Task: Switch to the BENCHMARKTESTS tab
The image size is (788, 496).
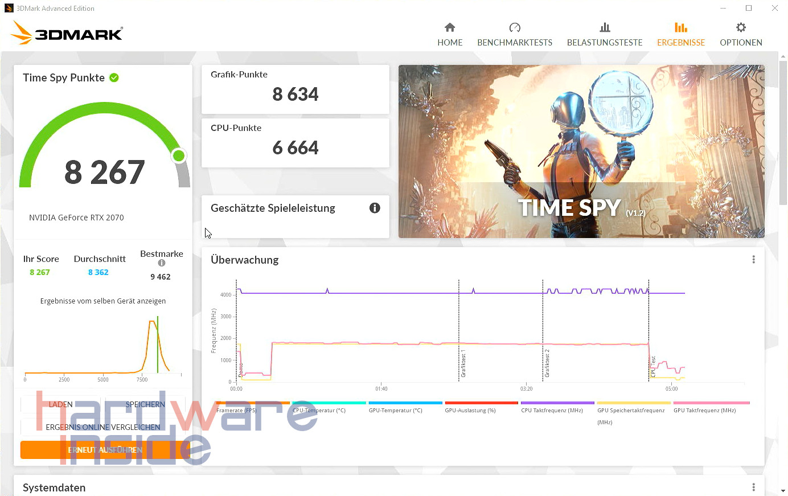Action: point(514,35)
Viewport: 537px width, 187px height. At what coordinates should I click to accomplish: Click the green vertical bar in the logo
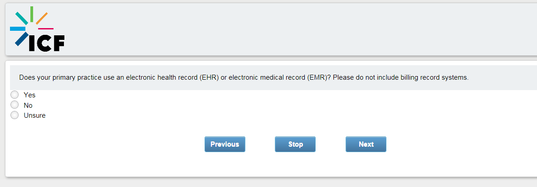[31, 14]
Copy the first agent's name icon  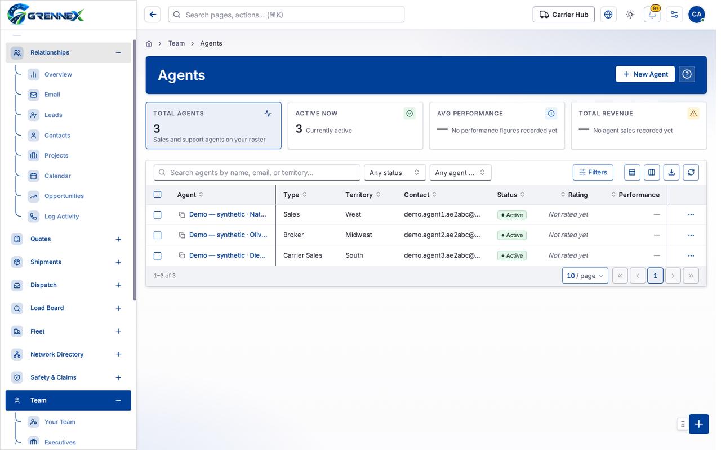click(182, 215)
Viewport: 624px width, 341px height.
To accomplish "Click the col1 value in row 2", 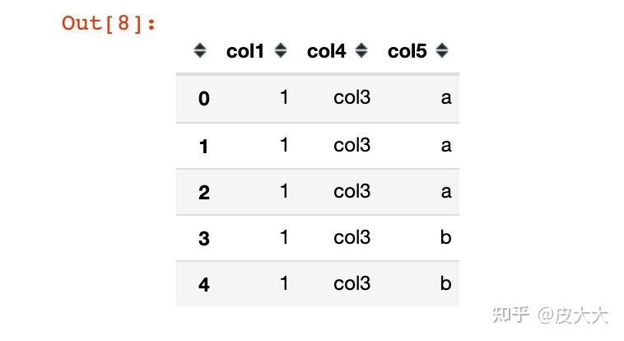I will pos(284,191).
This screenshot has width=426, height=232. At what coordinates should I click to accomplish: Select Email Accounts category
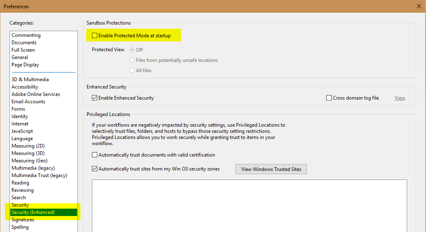[x=28, y=102]
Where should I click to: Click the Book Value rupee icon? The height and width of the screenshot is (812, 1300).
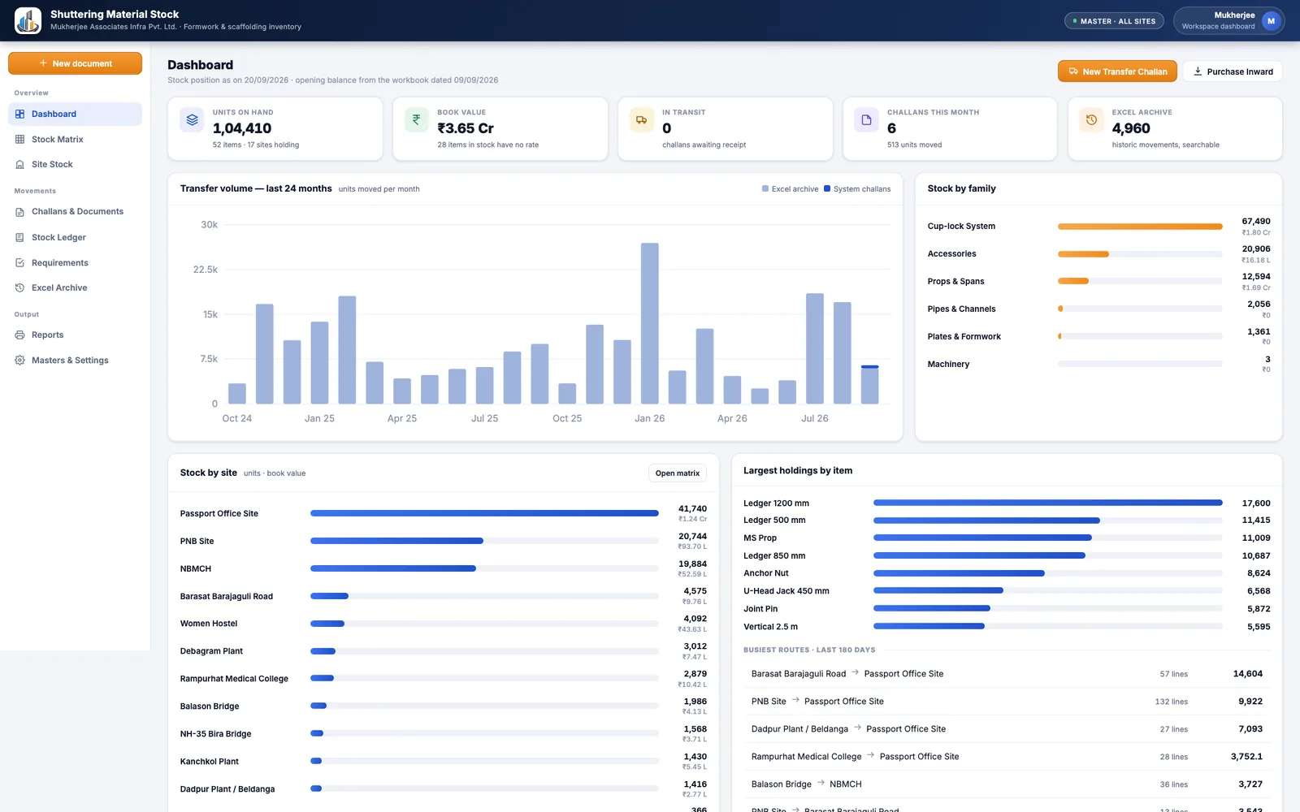417,120
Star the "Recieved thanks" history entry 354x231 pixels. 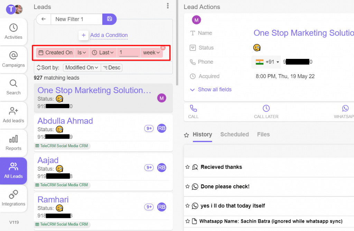tap(187, 167)
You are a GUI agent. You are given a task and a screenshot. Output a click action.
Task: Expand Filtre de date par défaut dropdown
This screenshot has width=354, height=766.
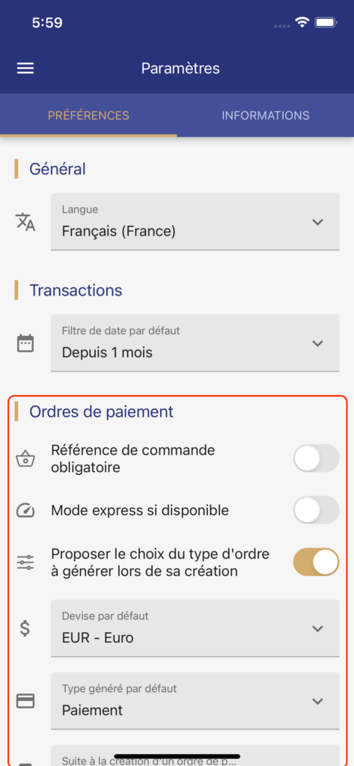click(x=195, y=343)
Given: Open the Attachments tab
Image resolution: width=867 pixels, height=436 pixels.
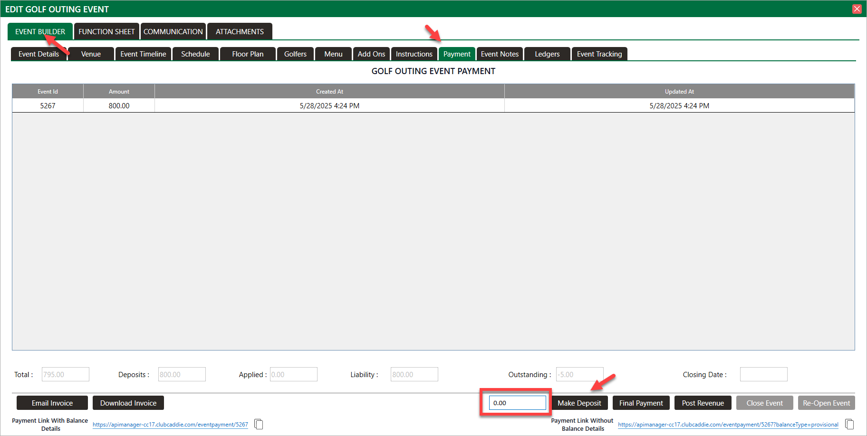Looking at the screenshot, I should point(240,32).
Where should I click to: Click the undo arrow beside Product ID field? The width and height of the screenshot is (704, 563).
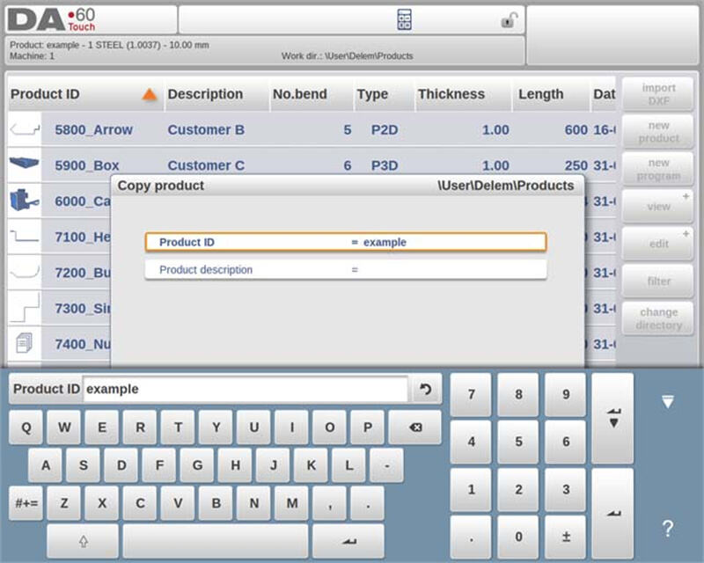[426, 389]
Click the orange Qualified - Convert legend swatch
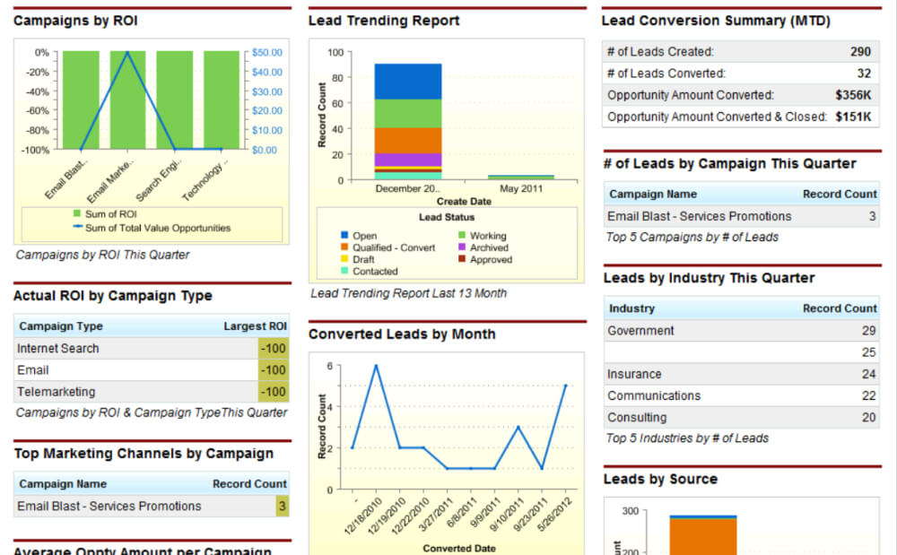This screenshot has width=897, height=555. 344,247
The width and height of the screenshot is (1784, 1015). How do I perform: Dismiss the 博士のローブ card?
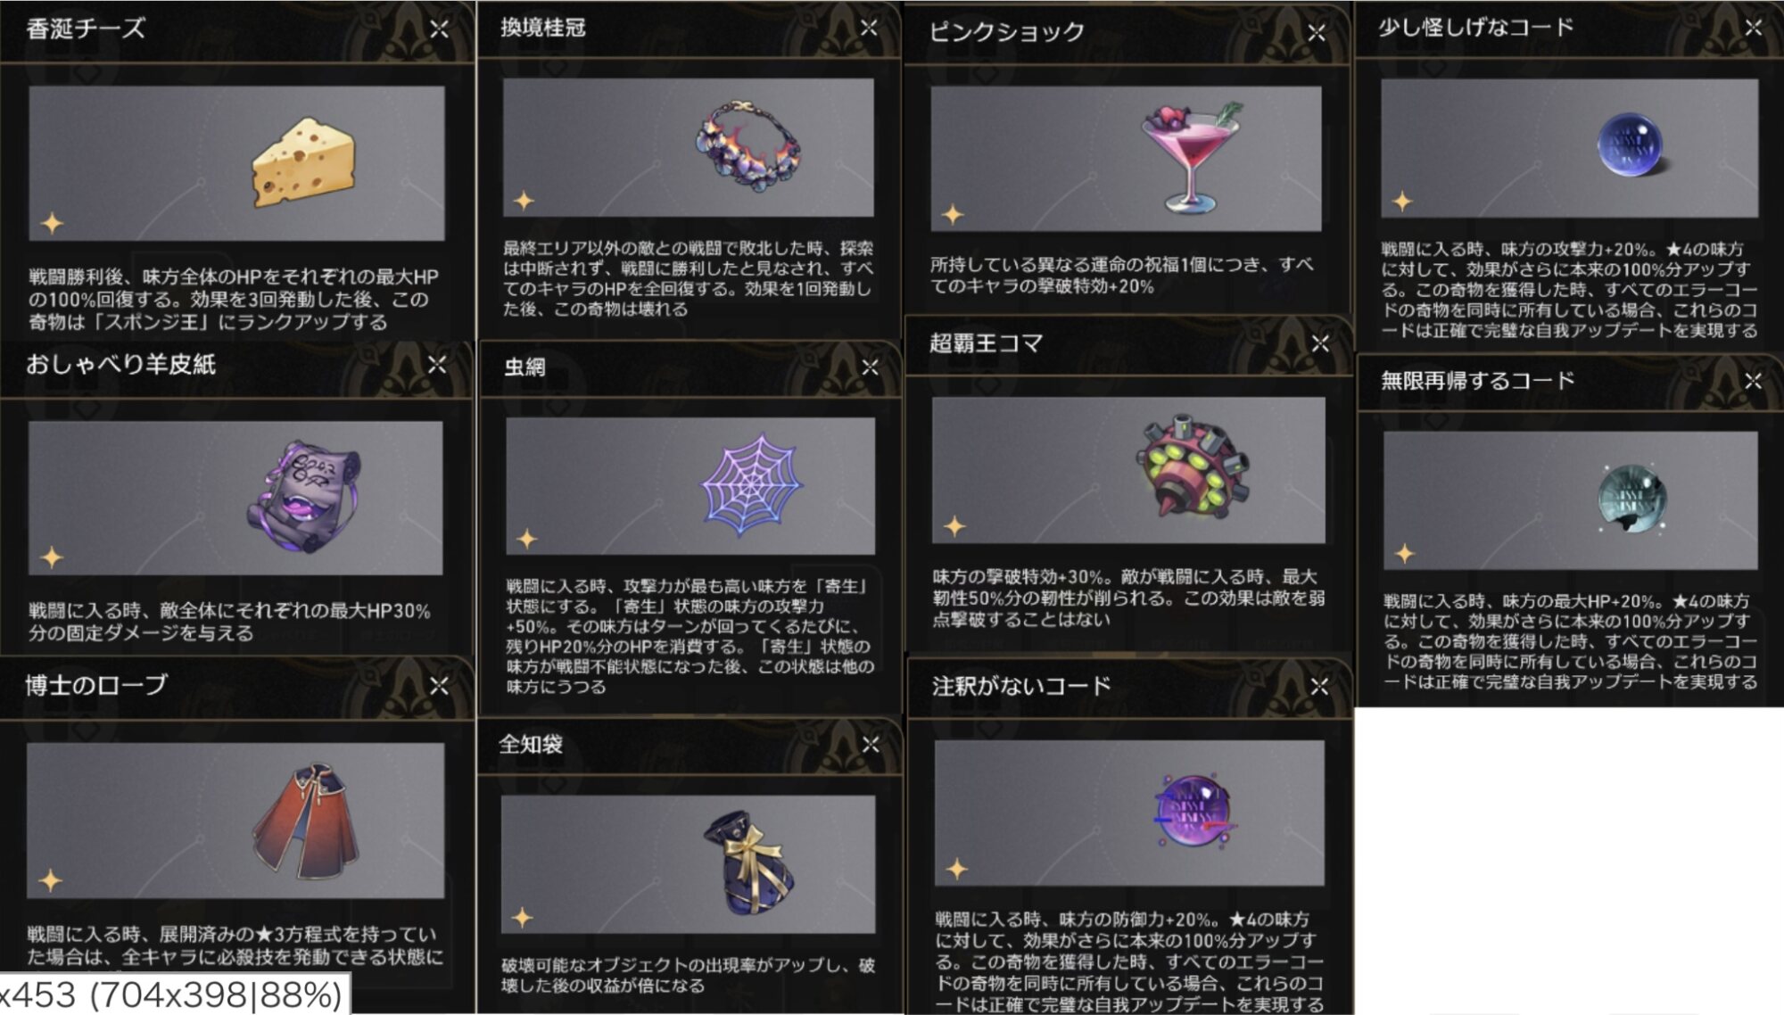click(x=439, y=685)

===

» Task directions
Beginning with the line where "Given: Open the Attachments tab" appears, restate word for word every line down to the last one in the data, but keep the pictures out.

» Answer below
Given: Open the Attachments tab
Image resolution: width=867 pixels, height=436 pixels.
Looking at the screenshot, I should point(240,32).
Where should I click to: Click the undo arrow beside Product ID field? The width and height of the screenshot is (704, 563).
[426, 389]
Click the orange Qualified - Convert legend swatch
This screenshot has width=897, height=555. 344,247
The width and height of the screenshot is (1784, 1015). How do I perform: Dismiss the 博士のローブ card?
click(x=439, y=685)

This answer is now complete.